General Aviation Accident Bulletin

Recent general aviation and air carrier accidents.


AVweb’s General Aviation Accident Bulletin is taken from the pages of our sister publication, Aviation Safety magazine. All the reports listed here are preliminary and include only initial factual findings about crashes. You can learn more about the final probable cause on the NTSB’s website at Final reports appear about a year after the accident, although some take longer. Find out more about Aviation Safety at

April 16, 2020, Cincinnati, Ohio

Beechcraft A36 Bonanza

At about 1145 Eastern time, the airplane sustained substantial damage during an off-airport landing to a roadway following engine failure. The solo pilot was not injured. Visual conditions prevailed.

While en route to a maintenance facility, the pilot performed mixture leaning at altitudes up to 14,000 feet MSL to diagnose EGT readings. In the descent to his destination, first one cylinder then another and another failed until the engine stopped producing power. While landing on the roadway, the left wing struck a wooden post. The airplane landed hard, resulting in landing gear collapse, struck another wooden post on the opposite side of the roadway with the right wing and “slid under an overpass” before coming to rest. The pilot secured the fuel and master switch and exited the airplane.

Examination revealed the fuel inlet and outlet fittings on the fuel control could be turned by hand. According to maintenance records, the fuel pump had been installed two days earlier.

April 20, 2020, Billings, Mon.

Piper PA-31T-1 Cheyenne I

The airplane was destroyed at about 0950 Mountain time when it collided with terrain shortly after takeoff. The solo airline transport pilot was fatally injured. Visual conditions prevailed.

The pilot took off to perform pattern work and was cleared to extend his upwind pattern leg. There was no further contact with the pilot; about 90 seconds after takeoff, a column of smoke was observed. Surveillance data showed the airplane remaining on runway centerline but never going much above 100 feet AGL and 81 knots groundspeed. Ground scars were consistent with the airplane impacting the ground in a shallow, nose-up, wings-level attitude. All major structural components of the airplane were located within the debris field.

April 23, 2020, Mesquite, Texas

Pilatus PC-12/47

At about 1600 Central time, the airplane was substantially damaged when it was landed short of the intended divert airport after losing engine power. The solo pilot received serious injuries. Visual conditions prevailed.
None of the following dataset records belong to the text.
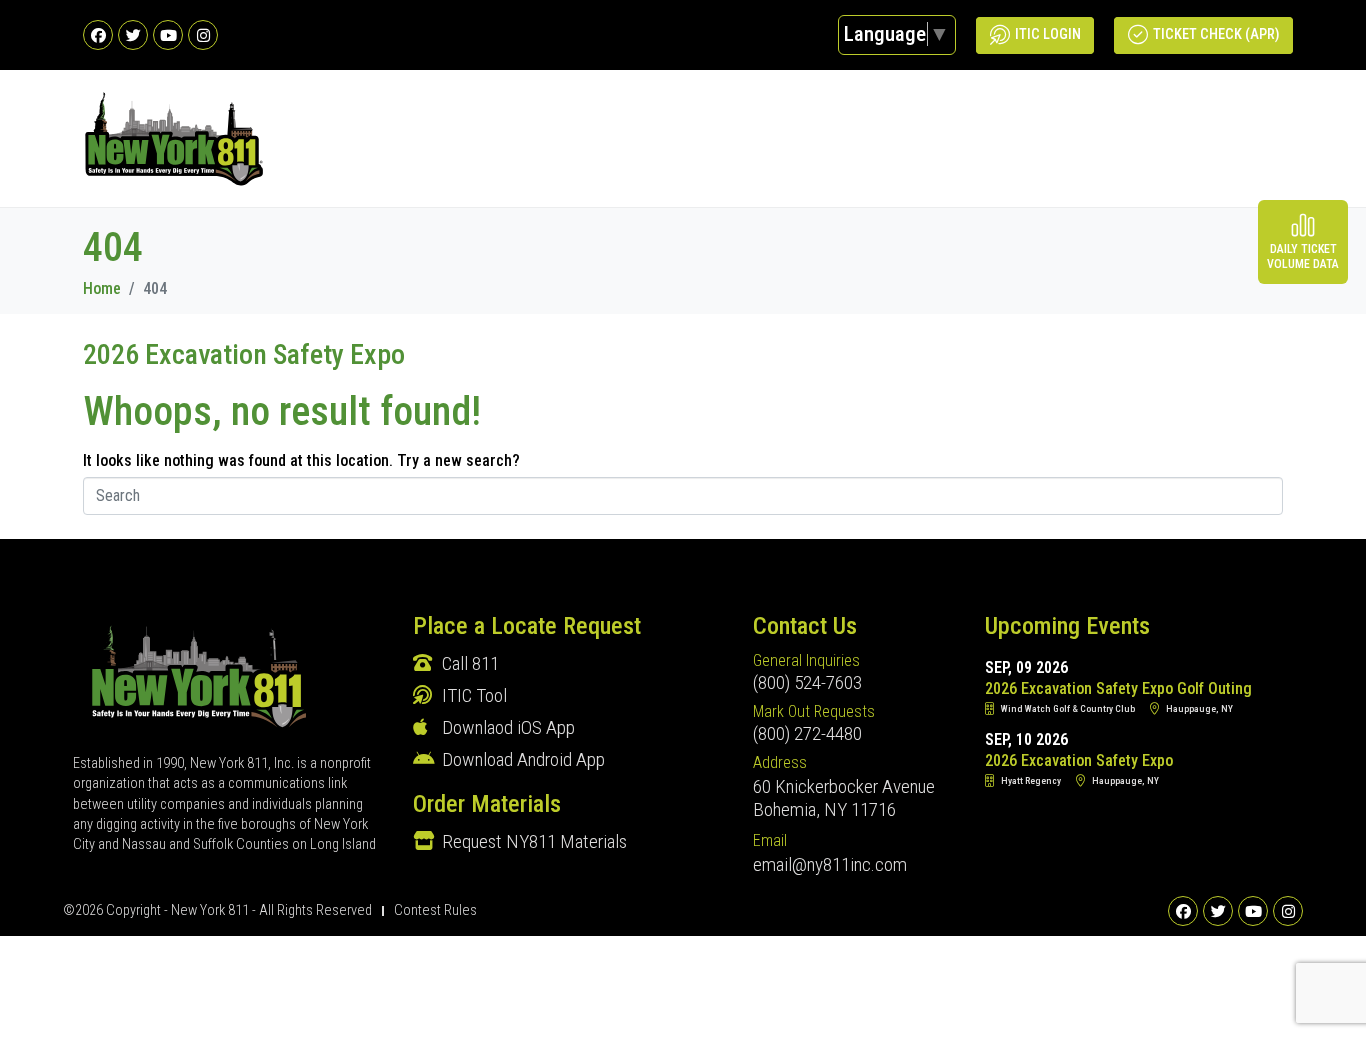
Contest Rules (435, 910)
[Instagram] (203, 35)
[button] (1275, 138)
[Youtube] (168, 35)
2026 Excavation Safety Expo (244, 354)
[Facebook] (98, 35)
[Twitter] (133, 35)
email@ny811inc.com (830, 864)
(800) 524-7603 (807, 682)
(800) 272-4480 (807, 733)
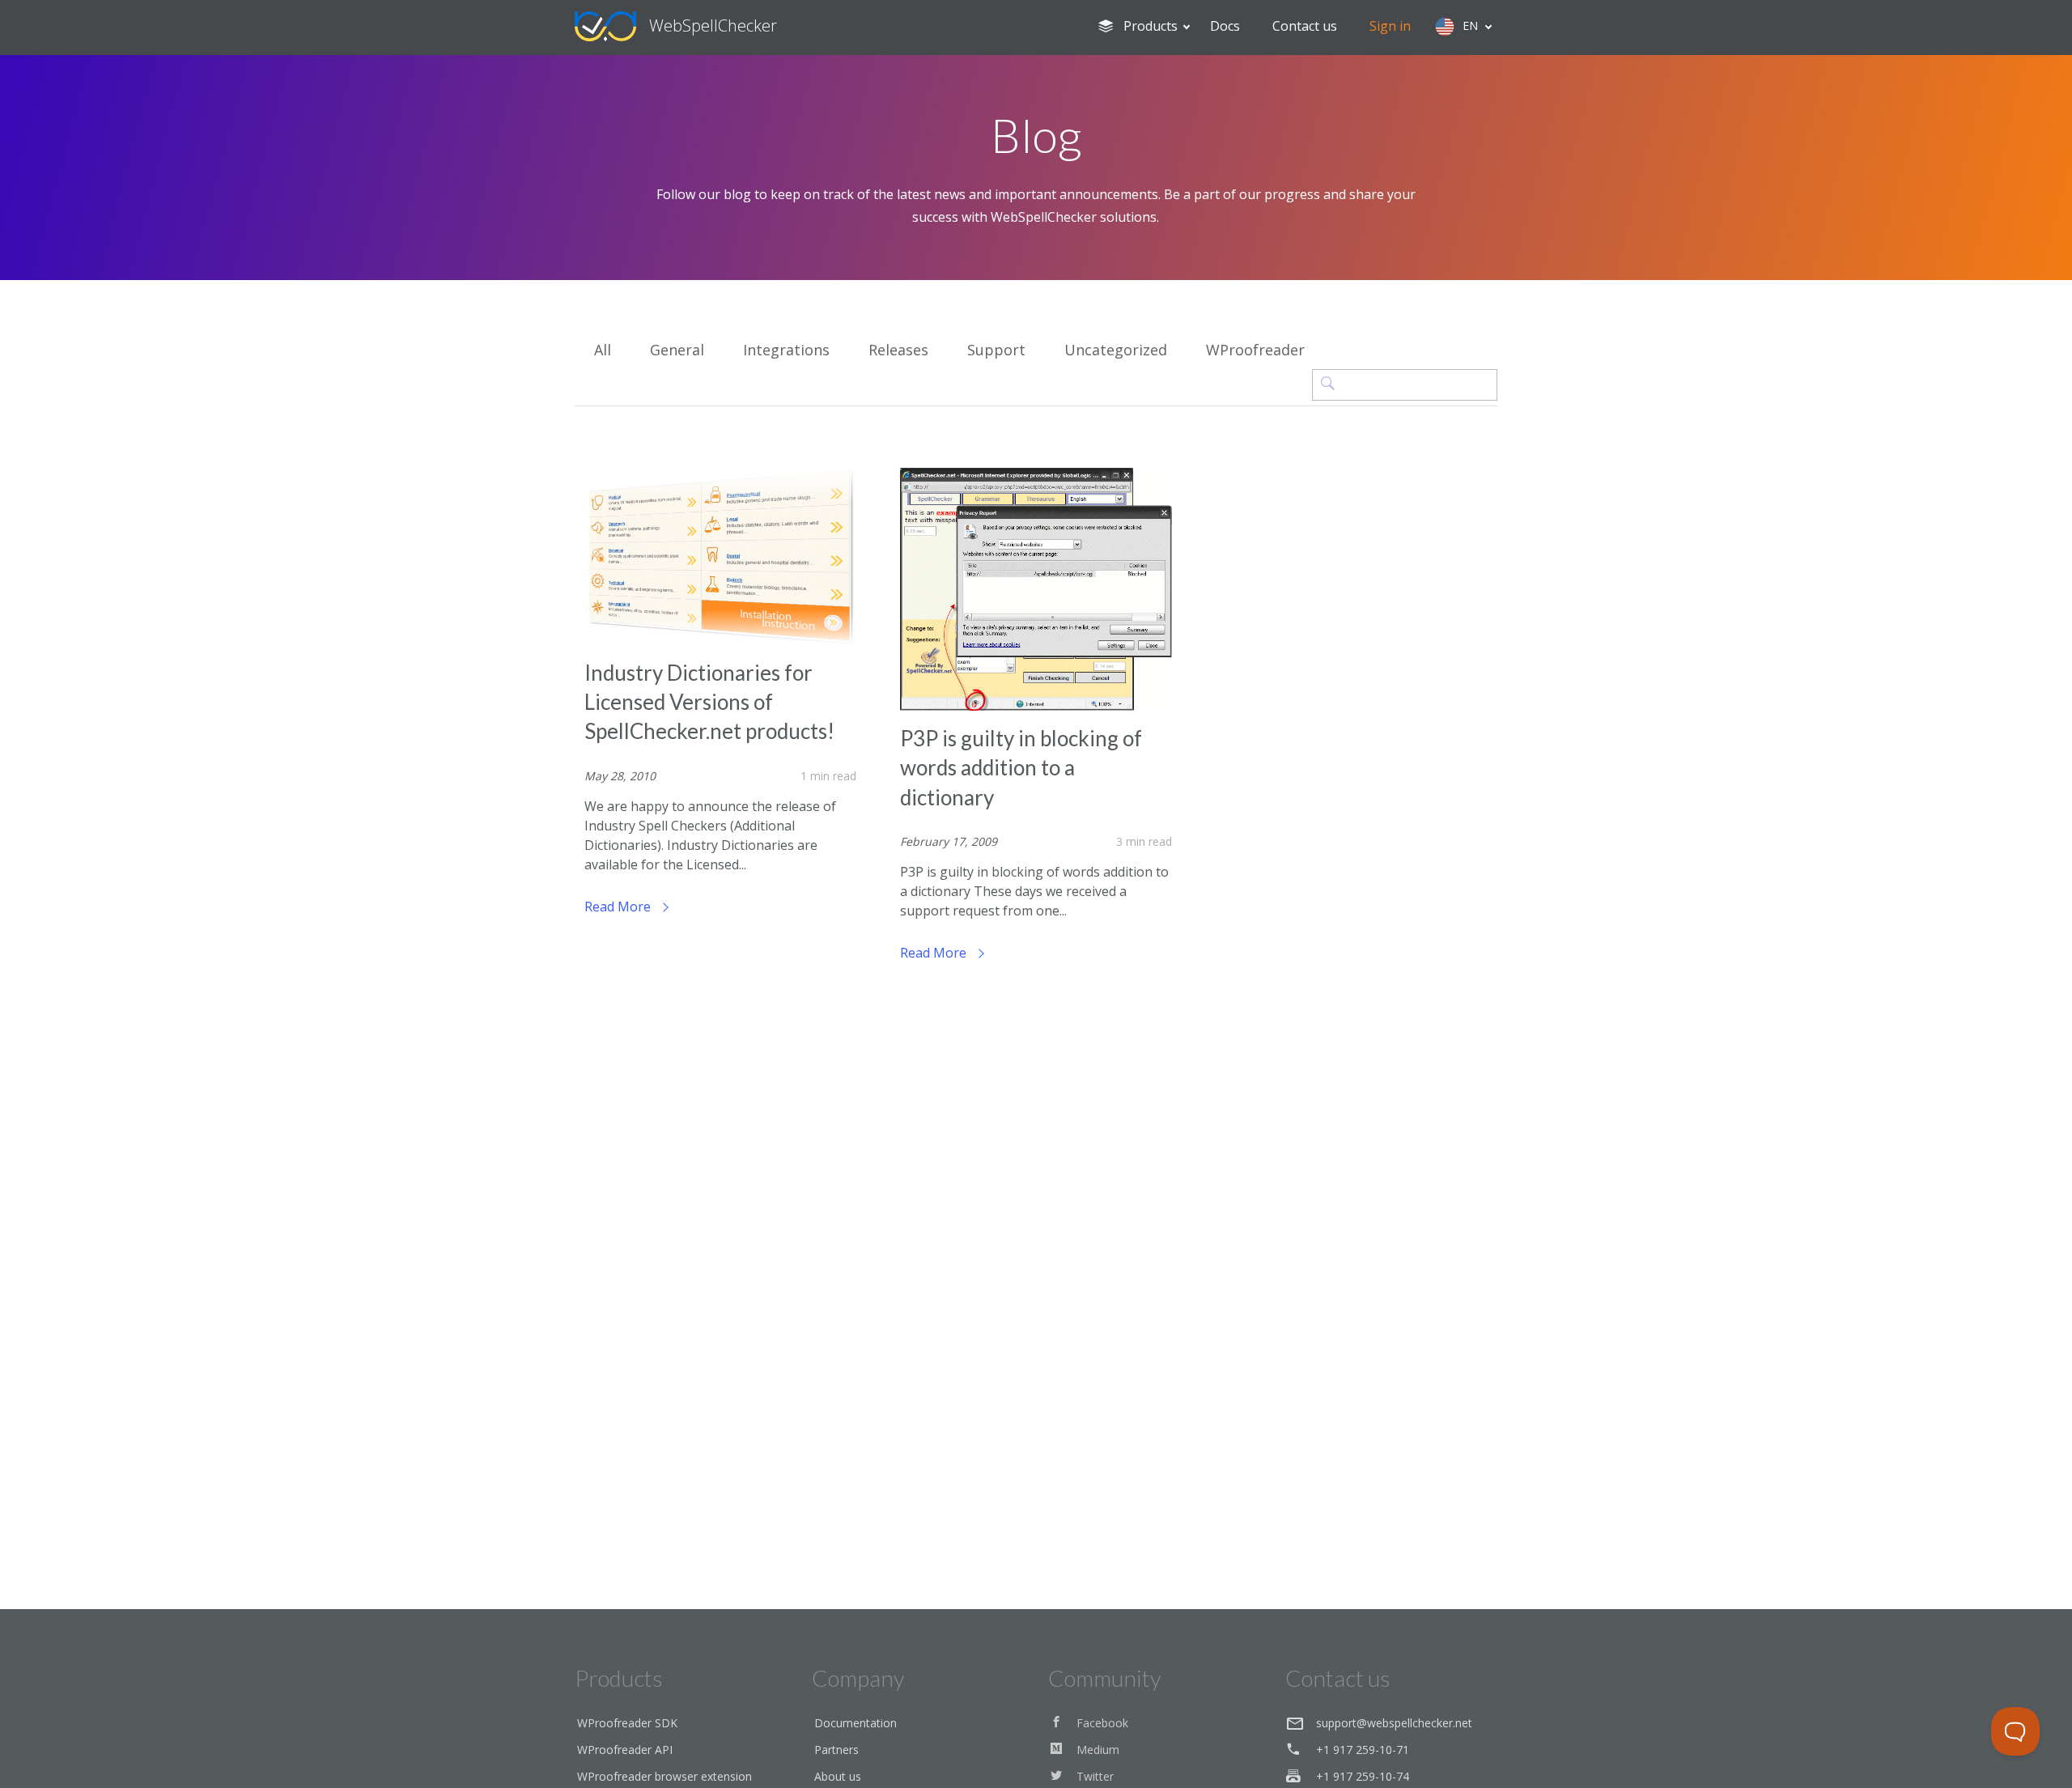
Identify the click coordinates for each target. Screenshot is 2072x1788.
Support (996, 349)
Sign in (1390, 26)
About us (837, 1776)
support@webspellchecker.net (1394, 1723)
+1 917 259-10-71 (1362, 1749)
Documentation (855, 1723)
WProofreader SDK (627, 1723)
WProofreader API (625, 1749)
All (602, 349)
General (677, 349)
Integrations (786, 349)
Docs (1225, 26)
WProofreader (1255, 349)
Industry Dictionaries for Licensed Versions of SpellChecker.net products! (709, 702)
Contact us (1304, 26)
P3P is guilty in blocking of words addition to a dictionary (1021, 767)
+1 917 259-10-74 (1362, 1776)
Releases (898, 349)
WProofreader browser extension (664, 1776)
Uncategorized (1115, 349)
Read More (619, 906)
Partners (836, 1749)
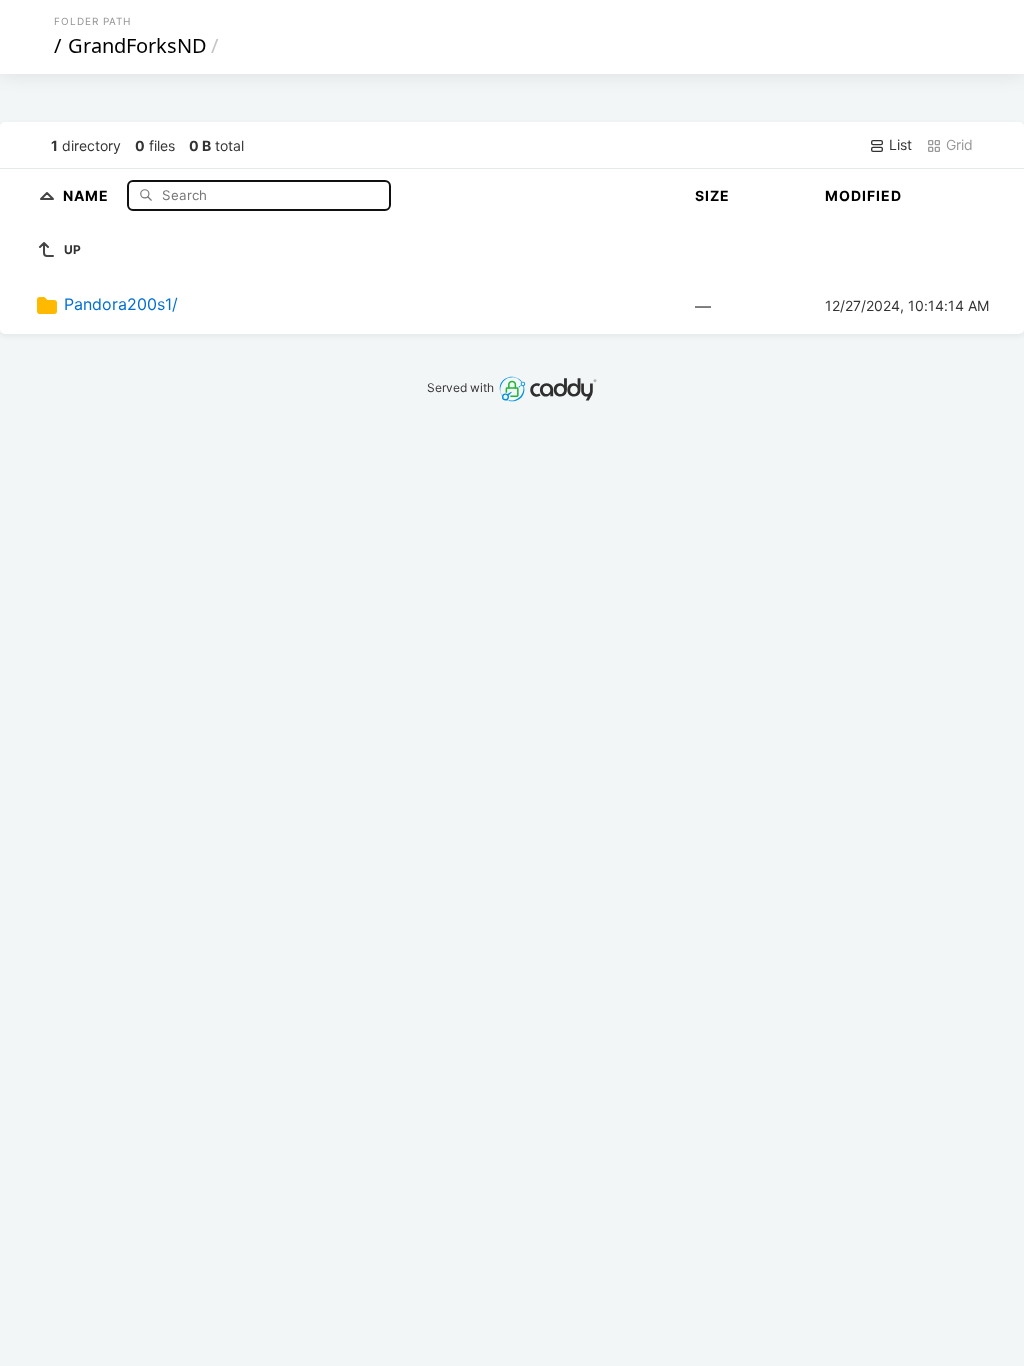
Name (88, 194)
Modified (863, 195)
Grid (957, 144)
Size (712, 195)
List (898, 144)
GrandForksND (137, 45)
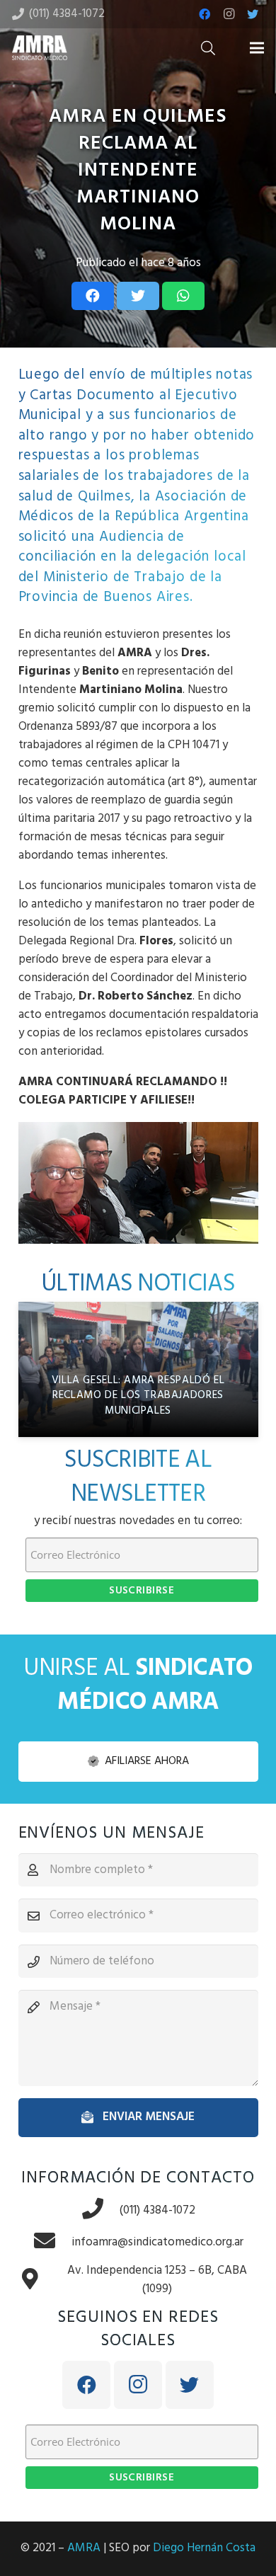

While en route, the pilot reported to air traffic control that he was losing engine power and accepted vectors to a nearby airport. Shortly, the pilot reported engine power had stabilized and he wanted to return to Dallas, Texas. A few moments later, the pilot again reported losing engine power and ATC gave him vectors to an airport at 11 o’clock and about three miles. The airplane impacted a muddy field short of the airport.

April 23, 2020, Craig, Colo.

Ted Smith Aerostar 601B

Radar contact with the airplane was lost at 2139 Mountain time; accident site was located early the following morning at 0336 Mountain time. The airplane was destroyed and the student pilot sustained fatal injuries.

The pilot earlier told FBO personnel he had flown via airline from California to New York and bought the airplane that morning. Radar data show the airplane departing Pennsylvania at about 1119 Mountain time, arriving in Colorado at about 1949 after stops in Ohio and Iowa. On taxiing in after landing in Colorado, the right engine was not running and FBO personnel noticed “a lot” of fuel staining under and on top of the right wing. All three fuel tanks were filled while an FBO employee made him a cup of coffee because the “pilot was ‘really tired’ and did not have cash to buy Red Bull.” The pilot then took off at about 2037 Mountain time, intending to fly through Utah and destined for California.

Radar data show the airplane initially flying to the west/southwest and reaching about 16,000 feet MSL before beginning an erratic series of turn, climbs and descents to over 23,000 feet. At that point, the airplane began to descend, entering a tight looping turn to the left and losing altitude rapidly before track data was lost at about 2139.

April 25, 2020, East Hampton, N.Y.

Piper PA-28-151 Warrior

At about 1340 Eastern time, the airplane was substantially damaged when it partially lost power and landed long. The pilot and two passengers were not injured. Visual conditions prevailed.

The airplane had arrived earlier that day. After loading the passengers, the pilot took off. Shortly after liftoff, the pilot noticed a vibration and diminished engine power, although the throttle was in the full-open position. At 400-to-500 feet MSL, the engine began sputtering. The pilot made a 180-degree right turn at 300-to-400 feet. The engine continued to sputter and then lost all power. The pilot turned right toward a crossing runway and touched down about ¾ of the way down the runway, went off the end, through a deer fence and came to rest in a field. Except for impact damage, examination did not find a reason for the engine failure. The engine was started and run at 1500 rpm, with no vibrations or sputtering noted.